=== WHAT TO PRODUCE ===
Continue the text on touch sensing for large surfaces, starting after its last sentence.

Output A — ISP “safe-mode” list for interaction (minimum latency + stable exposure)

Output B — Evidence checklist (minimum set for root-cause isolation)

If these are not logged/observable, camera issues are frequently misattributed to “insufficient compute” rather than shutter/sync/ISP instability.

H2-5 — Touch Sensing on Large Surfaces: IR Grid / Optical / Capacitive (Board-Side)

Engineering boundary: touch accuracy is geometry + noise immunity + controller stability

Large-surface touch systems fail in the field mainly due to noise injection and geometry instability, not because “touch theory” is missing. Robust designs treat touch as a signal chain: sensing physics → interference paths → controller scan/baseline behavior → coordinate output.

IR grid touch: spacing, alignment drift, sunlight blind spots, bezel reflections

IR grid touch is geometry-driven: emitter/receiver spacing and mechanical alignment define the nominal resolution. Field robustness depends on maintaining alignment and protecting receiver dynamic range under sunlight and reflective bezels.

Optical touch: finger detection confusion cases (shadows, sleeves, specular highlights)

Optical touch failures are typically classification failures driven by lighting and occlusion: shadows resemble “touch blobs”, sleeves create large occlusions, and specular highlights shift thresholds. Stable capture cadence and conservative segmentation policies outperform “pretty images” for interaction determinism.

=== DATA LINES ===
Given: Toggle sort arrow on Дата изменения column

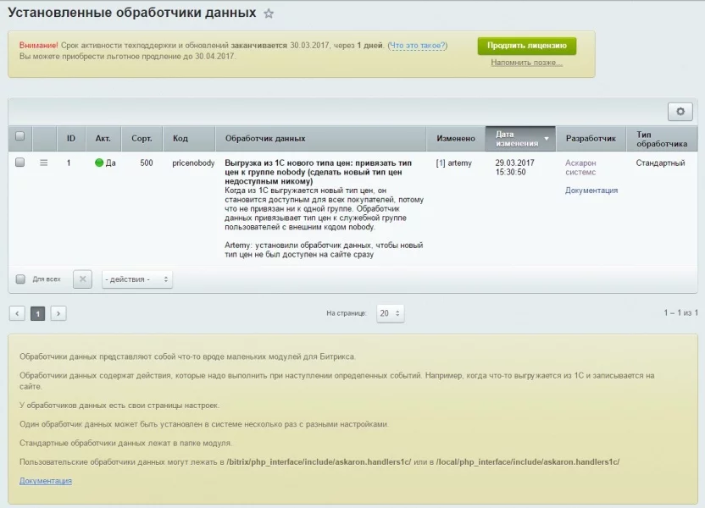Looking at the screenshot, I should tap(547, 138).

=== SOLVED PROBLEM ===
Capacitive large panel: common-mode noise, display interference, water/ESD robustness

Capacitive touch on large panels is dominated by common-mode noise and coupling from nearby high-energy systems. Display switching noise, PSU ripple, and long harness coupling can destabilize the baseline and trigger false touches. Water films alter the electric field distribution and stress baseline tracking; ESD events stress recovery and filtering.

Controller selection: scan rate, multi-touch count, latency, and baseline tracking

Controller selection must be framed as a KPI decision. The key is not “how many channels exist”, but whether the controller can sustain required scan cadence, multi-touch count, and baseline stability under interference.

Output A — Touch error budget (parallax + baseline drift + noise-induced false triggers)

Output B — “EMI suspects” list (display noise, PSU ripple, harness coupling)

H2-6 — Touch/Pen Fusion and Coordinate Mapping (Homography, Parallax, Drift)

Why corner offset grows: maximum extrapolation + parallax + drift accumulation

The typical field complaint is “center is fine, corners drift out.” This happens because corners represent the maximum projection angle and maximum model extrapolation, where small errors in geometry, timing, and baseline become large coordinate bias. Mapping quality is therefore defined by the full transform stack, not any single sensor.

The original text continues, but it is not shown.